TASK DATA →
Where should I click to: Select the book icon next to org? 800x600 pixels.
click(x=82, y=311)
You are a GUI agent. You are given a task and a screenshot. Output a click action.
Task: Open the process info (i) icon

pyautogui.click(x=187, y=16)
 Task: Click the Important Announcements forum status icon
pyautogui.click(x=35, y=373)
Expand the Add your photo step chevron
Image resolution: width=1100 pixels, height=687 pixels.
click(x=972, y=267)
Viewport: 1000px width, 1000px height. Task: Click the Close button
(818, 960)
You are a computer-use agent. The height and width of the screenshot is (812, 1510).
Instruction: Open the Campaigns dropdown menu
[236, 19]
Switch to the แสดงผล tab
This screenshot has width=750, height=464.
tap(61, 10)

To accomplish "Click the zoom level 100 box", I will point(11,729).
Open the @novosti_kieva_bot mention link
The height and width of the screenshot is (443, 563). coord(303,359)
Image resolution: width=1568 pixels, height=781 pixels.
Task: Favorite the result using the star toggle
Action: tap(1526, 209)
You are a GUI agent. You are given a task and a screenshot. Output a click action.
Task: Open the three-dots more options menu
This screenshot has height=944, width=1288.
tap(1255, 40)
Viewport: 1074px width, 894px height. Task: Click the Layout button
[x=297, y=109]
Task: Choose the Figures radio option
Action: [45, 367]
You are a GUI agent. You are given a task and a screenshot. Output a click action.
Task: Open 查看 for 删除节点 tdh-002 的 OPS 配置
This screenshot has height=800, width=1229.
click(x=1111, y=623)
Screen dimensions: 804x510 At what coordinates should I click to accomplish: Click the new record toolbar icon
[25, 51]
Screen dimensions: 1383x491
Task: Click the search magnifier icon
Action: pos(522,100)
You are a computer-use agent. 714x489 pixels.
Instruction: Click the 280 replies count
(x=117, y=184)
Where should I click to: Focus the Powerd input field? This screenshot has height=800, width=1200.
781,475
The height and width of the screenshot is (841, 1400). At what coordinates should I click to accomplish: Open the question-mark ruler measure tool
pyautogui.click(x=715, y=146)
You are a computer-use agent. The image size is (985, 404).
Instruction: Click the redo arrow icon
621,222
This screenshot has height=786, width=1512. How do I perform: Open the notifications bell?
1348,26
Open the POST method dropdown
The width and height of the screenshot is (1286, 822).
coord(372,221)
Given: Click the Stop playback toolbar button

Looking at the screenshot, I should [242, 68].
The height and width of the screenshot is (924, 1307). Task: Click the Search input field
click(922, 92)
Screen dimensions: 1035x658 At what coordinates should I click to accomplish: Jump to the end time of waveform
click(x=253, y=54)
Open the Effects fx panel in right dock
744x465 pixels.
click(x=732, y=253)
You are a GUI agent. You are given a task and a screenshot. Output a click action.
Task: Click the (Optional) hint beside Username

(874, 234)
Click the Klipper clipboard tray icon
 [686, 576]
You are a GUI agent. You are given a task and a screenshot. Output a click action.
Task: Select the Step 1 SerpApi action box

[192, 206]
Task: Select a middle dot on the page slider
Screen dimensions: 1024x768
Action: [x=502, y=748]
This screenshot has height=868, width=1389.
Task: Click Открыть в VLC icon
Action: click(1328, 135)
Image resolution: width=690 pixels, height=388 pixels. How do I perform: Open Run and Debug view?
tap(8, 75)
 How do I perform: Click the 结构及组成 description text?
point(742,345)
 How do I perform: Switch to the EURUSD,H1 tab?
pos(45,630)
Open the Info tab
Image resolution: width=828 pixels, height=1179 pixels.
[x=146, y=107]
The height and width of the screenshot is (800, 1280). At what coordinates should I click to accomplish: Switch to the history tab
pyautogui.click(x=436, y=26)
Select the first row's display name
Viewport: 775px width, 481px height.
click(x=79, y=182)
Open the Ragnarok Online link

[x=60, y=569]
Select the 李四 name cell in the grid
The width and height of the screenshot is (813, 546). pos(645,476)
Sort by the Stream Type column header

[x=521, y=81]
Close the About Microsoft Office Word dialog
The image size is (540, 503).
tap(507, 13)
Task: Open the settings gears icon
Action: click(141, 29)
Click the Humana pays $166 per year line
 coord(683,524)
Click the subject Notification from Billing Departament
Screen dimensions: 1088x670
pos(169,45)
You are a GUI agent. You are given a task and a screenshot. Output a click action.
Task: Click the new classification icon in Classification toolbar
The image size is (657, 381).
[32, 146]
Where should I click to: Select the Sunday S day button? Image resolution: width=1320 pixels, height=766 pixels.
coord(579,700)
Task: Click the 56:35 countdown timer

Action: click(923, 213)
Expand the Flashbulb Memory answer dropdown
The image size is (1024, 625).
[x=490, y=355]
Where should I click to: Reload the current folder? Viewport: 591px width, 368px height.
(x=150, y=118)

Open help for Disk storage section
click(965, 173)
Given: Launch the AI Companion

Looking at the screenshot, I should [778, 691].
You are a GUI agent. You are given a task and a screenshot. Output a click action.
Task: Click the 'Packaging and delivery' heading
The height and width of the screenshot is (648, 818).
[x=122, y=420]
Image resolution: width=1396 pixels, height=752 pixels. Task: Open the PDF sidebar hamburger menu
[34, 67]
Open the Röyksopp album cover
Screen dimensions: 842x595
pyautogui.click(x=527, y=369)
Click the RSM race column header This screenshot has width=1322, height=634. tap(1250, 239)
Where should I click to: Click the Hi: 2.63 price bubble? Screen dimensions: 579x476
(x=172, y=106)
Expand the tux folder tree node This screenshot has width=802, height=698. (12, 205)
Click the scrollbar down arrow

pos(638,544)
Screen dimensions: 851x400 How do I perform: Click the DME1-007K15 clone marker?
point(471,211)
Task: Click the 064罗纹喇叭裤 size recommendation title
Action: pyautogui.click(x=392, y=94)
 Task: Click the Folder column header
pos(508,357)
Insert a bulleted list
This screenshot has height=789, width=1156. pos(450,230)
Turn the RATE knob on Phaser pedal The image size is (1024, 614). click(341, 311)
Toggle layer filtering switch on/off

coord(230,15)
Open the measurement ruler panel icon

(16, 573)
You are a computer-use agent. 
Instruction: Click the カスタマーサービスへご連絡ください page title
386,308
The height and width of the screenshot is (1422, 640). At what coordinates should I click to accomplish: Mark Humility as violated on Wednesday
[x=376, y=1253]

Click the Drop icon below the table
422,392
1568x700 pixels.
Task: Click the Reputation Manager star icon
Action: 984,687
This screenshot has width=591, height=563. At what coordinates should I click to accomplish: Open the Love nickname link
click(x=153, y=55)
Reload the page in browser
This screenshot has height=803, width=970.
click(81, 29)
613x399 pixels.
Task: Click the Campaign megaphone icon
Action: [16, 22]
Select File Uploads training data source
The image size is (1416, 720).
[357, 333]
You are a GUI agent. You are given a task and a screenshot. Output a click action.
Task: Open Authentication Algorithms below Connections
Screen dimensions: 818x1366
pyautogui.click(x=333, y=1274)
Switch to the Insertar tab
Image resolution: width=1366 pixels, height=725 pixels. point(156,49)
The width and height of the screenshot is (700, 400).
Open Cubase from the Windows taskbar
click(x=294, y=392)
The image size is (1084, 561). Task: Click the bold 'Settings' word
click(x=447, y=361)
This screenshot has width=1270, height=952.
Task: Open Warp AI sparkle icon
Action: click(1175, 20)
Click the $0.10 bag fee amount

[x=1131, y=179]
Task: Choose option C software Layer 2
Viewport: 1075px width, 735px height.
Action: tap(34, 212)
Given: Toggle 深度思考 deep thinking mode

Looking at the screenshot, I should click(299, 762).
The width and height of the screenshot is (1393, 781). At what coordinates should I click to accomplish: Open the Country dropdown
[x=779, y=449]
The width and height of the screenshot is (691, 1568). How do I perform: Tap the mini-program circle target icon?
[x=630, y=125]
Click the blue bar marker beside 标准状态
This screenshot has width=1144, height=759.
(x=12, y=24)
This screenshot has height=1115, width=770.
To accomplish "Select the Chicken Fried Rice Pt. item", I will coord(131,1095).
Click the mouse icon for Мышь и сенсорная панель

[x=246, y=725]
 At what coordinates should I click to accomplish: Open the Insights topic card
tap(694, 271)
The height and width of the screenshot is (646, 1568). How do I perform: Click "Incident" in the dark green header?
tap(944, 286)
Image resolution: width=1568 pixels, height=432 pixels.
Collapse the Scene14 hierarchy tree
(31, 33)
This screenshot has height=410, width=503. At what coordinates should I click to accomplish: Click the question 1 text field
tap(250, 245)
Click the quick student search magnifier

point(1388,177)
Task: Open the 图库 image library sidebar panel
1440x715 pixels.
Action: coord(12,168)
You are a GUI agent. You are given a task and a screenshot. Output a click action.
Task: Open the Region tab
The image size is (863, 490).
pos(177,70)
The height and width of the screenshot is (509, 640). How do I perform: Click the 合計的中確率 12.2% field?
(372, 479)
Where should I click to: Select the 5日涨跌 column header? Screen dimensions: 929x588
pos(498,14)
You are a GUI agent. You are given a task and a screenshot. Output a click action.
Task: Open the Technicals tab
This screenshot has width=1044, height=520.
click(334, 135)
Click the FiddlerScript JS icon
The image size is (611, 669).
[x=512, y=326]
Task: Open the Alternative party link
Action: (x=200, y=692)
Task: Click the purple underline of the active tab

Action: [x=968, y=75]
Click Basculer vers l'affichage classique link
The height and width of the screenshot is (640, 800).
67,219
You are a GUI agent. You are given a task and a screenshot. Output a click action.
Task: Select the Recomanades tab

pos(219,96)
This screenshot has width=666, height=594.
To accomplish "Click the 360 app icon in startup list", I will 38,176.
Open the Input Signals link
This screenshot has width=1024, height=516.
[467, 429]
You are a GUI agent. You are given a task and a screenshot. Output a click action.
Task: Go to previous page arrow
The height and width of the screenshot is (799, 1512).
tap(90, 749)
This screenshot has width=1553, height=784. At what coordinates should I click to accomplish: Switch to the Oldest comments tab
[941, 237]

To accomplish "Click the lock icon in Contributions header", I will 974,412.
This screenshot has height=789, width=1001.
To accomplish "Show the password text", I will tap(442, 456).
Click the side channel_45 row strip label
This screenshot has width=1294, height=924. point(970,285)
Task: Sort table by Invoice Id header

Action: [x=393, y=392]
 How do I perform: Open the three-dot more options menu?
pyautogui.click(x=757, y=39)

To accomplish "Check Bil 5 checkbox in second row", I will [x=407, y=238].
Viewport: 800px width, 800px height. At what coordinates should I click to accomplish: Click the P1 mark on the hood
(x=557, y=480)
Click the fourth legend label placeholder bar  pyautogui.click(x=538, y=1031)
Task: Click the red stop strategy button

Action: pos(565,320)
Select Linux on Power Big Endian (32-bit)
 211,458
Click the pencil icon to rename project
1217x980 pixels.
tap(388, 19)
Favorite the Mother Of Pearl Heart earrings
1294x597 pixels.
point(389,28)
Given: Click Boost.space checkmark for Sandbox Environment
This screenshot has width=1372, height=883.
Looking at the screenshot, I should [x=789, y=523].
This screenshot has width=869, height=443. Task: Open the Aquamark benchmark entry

WORK TASK → The required answer is each line of the data in which the word "computer" appears.

RESPONSE AREA →
You are a computer-use agent. The height and width of the screenshot is (812, 1510).
You are a computer-use agent. 714x489 pixels.
You are a computer-use agent. The image size is (985, 404).
You are a computer-use agent. 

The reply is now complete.